Lowering the tilt angle can be helpful in several 
ways: It allows for tighter row spacing without increasing row-on-row shading; it lowers the height of the top module (the installers will thank 
you); and it reduces wind loading on the structure, which could lead to cost savings in the mounting system and support posts and footings. Yes, lowering the tilt angle reduces the system’s overall production efficiency and annual energy yield, but it actually increases these metrics during the summer months when the sun is higher in the sky and the energy is generally most valuable.

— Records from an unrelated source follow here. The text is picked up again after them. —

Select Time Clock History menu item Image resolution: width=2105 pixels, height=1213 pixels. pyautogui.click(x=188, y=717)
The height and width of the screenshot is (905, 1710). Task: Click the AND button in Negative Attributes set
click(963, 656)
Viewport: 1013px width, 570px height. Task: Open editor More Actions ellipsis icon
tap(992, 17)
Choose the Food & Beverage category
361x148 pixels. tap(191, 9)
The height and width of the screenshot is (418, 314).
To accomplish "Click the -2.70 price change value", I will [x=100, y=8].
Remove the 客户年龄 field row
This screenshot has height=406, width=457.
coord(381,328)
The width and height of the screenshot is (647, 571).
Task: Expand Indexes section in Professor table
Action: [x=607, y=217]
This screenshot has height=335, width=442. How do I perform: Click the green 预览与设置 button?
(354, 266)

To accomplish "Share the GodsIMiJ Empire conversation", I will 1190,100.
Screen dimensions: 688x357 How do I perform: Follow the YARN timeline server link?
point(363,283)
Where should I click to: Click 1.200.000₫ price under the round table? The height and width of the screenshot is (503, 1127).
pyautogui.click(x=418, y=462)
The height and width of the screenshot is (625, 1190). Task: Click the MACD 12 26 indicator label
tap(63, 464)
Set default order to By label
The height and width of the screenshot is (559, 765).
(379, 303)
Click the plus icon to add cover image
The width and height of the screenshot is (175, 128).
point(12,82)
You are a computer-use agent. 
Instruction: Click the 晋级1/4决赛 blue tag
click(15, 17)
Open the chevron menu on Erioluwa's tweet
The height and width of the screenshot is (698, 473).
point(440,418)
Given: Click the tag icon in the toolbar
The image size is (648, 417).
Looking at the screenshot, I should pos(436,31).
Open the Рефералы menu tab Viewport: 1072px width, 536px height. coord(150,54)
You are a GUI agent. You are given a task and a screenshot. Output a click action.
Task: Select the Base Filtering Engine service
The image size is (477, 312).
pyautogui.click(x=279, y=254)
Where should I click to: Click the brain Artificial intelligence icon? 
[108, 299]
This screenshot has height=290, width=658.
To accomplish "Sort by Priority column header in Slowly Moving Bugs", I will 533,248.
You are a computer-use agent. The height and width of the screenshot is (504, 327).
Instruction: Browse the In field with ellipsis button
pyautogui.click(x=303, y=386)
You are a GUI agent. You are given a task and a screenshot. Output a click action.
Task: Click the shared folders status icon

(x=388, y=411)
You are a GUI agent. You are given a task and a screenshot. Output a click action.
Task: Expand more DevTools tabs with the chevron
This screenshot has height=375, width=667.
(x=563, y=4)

Design Process Recommendations

In today’s market, collaboration and compromise are essential to the design process. We recommend following these two rules of thumb: First, put together an experienced team and share information among stakeholders early in the development process. Second, do not let engineers or accountants go at it alone.

Collaboration. It is crucial that project stakeholders share information. In our experience, developers who run an RFP process by holding a group of qualified EPCs at arm’s length and sharing a minimum of information about the project site and PPA end up with average-performing systems. It is imperative to define the project’s revenue objectives and financial parameters at the outset so that all stakeholders are working in the same direction. If EPCs do not have relevant information related to TOD rates and the developer’s fixed costs, they cannot optimize their system designs. Keep in mind that equipment providers know how to squeeze the most energy out of their products, so integrating them into the process early and often is critical.

Compromise. Designing a system for maximum value is a process of finding a healthy compromise between your best engineer and your best cost accountant. Do not let your engineer design the system alone. You may end up with the most efficient PV system and not the one with the best ROI. Similarly, do not give your procurement managers free rein. Commoditized purchasing may secure the lowest-priced modules and BOS equipment and provide the best short-term ROI. However, getting the lowest price or aggressively value-engineering the system may come at the expense of quality, which could increase supply and performance risk and leave millions of dollars in unrealized generation value on the table.

How Is Value Changing?

TOD rates have been the single most important driver to date when trying to extract value from a PV power plant in the desert Southwest, which is the area where EPCs are constructing most such projects. However, designing for TOD rates is not without its inefficiencies. Right now, thousands of megawatt-hours all over the country are literally thrown away in search of peak megawatt-hours, mainly because there are limited low-cost options for large-scale energy storage. This efficiency problem is not unique to solar, as some gas-powered “peaker plants” run close to idle most of the time, waiting for the opportunity to quickly ramp up during peak hours. All of this feels a bit like throwing away perfectly good food just because your refrigerator is full or because you did not properly plan a trip to the grocery store.

Imagine if you could reroute all of that clipped dc energy in the 
spring from the trashcan to somewhere more valuable. With advancements in low-cost storage, you could immediately capture clipped dc power and push it through the inverter when the system is operating well below its maximum capacity due to weather variation, and do so based on grid demand. The inclusion of low-cost storage in PV system designs will likely further increase dc-to-ac ratios, inverter utilization and PV plant output reliability, allowing PV project developers to offer their customers better value.

In the future, developers will still need to design projects for value, but value will mean something different next year and each year following. Rate structures will certainly change over time as utilities and off-takers assign different values to energy produced at different hours and seasons. In addition, technological improvements, such as higher-voltage systems and higher-efficiency modules, also present opportunities for redefining project value. Clearly, the inclusion of low-cost storage would be a game changer, influencing the way you think about kWh/kWp ratios and assigning more value to clipped power.